It’s the early 00s and you’re pressed up close to the TV, the static beaming off as you glide your finger across the screen. You aren’t worried about the square eyes syndrome your parents seem to be deathly afraid of, because you’re utterly mesmerised by the food the magic box is showing you. It is at that precise moment that an idea pops into your head. It’s an unoriginal one. Trust me, we’ve all thought it—Smell-O-Vision.
The idea was first developed as early as the 1960s by a man named Hans Laube—his technique debuted only once. Since then, the innovation has clung on to the imaginations of people everywhere. But what if I told you it could actually be a possibility—that Smell-O-Vision is coming back for good? According to Foodhub CEO Adrian Mula, the food delivery industry is set to be hit by the augmented reality (AR) bug over the next five years in its biggest technological evolution yet.
In a press release shared with Screen Shot, Mula predicted that AR could revolutionise the customer’s experience with ordering their takeaway.

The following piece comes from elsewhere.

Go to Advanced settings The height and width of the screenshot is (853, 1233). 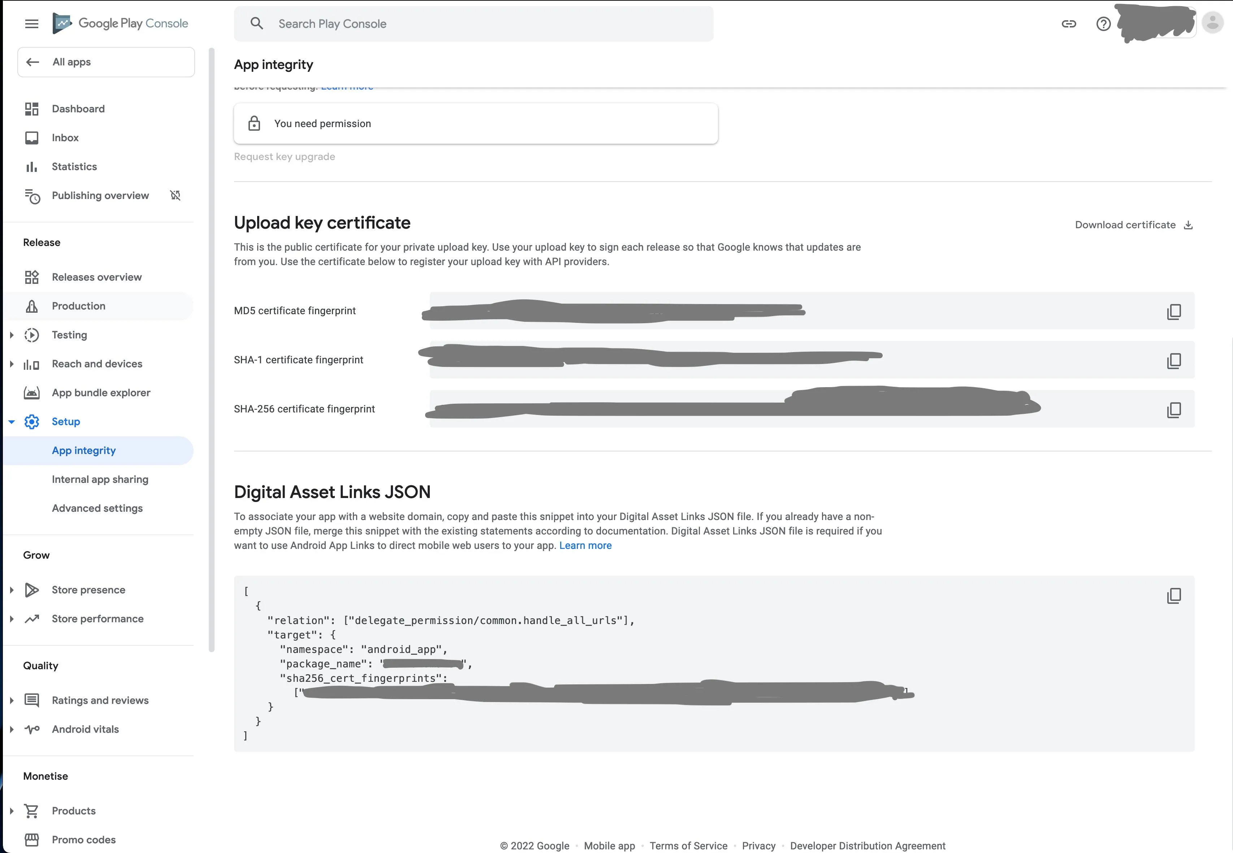tap(97, 508)
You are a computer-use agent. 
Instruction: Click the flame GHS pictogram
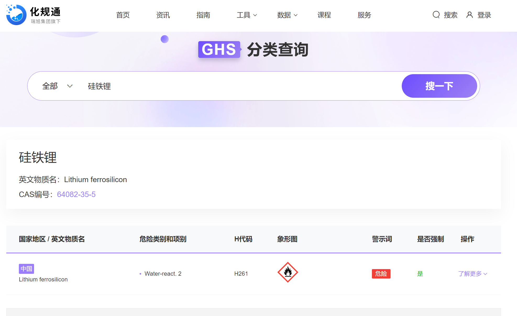[288, 272]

The new tech could allow you to enjoy the sights, sounds and (potentially) even the smells—from the comfort of your own home. From this year onwards, Foodhub is set to launch numerous strategies for AR development as part of its business model—placing the “food delivery company at the forefront of the tech revolution.”
The 20,000 already existing restaurant and takeaway partners of the food delivery firm could have access to such ground-breaking tech within the next five years. To Mula, such developments would benefit not only the customer—who will revel in a state-of-the-art experience—but also the business, “I see this technology as being a game changer for both the industry and the takeaway consumer. Imagine as a consumer if you could have the full takeaway experience, using just your smartphone and a pair of goggles?”
“This could allow customers to effectively walk into a takeaway and get the full flavour of the business, from the branding to the shop interior. They could then ‘shop’ their own order, from building a burger to picking a pizza off the shelf, as well as interacting with staff—all from the comfort of their own living room,” Mula continued. Such an advancement in tech is part of the wider conversation around the metaverse and we just can’t seem to get enough of it—take Tinder’s wild VR dating universe.
Mula noted that the COVID-19 pandemic has completely changed the way in which we order and interact with technology. The impact of the pandemic has created the need for a revitalisation of many industries like the food delivery business. While the development of the AR software is set in motion, Foodhub announced as part of its press release that other advancements in tech would be implemented in the meantime—placing efficiency at the forefront of this new and exciting endeavour.
One of the ways it seeks to do this is by jumping on the possible trend that all takeaways could soon become entirely cashless—only adding to the rise of grocery stores in South Korea that have already caught onto interaction-free shopping—implementing alternatives like paying by QR. “QR codes can be printed for pennies, a stark contrast to expensive payment hardware. In global markets such as India, there has been a big emphasis placed on providing businesses with these more affordable technologies, and we see a big opportunity to provide business owners with the chance to save on tech and instead invest elsewhere,” Mula stated.
Other advancements include the update to Foodhub’s software called Fusion 2.0—currently in trial at 100 takeaways across the country—which sees the removal of traditional (and perhaps outdated) tools like tills and printers replaced with a singular device like a smartphone or tablet. While such updates may not be incredibly new to the industry, the food delivery CEO would like independent businesses to have the same access as larger chains.
Some small businesses seem to be already benefiting from such technology. Take Natasha Archer of Leeds-based Archers Sweets who has been working with Foodhub tech for under a year, “Over the last few years, we’ve been upgrading our tech capabilities in line with the functions available with the Foodhub platform.”
“As an independent business, using the software developed by Foodhub means we are able to keep up with the biggest players in the industry, something we would struggle to do without access to technologies such as these,” she went on to say.
This is not the first technological advance the food industry has danced with, from robots in the kitchen to vibrators that track your food delivery, Mula predicts that food could soon be delivered by both drones or robots to locations that are difficult to reach by traditional transportation methods. And these upcoming changes may not be all that futuristic—according to Mula, we could have this within a decade.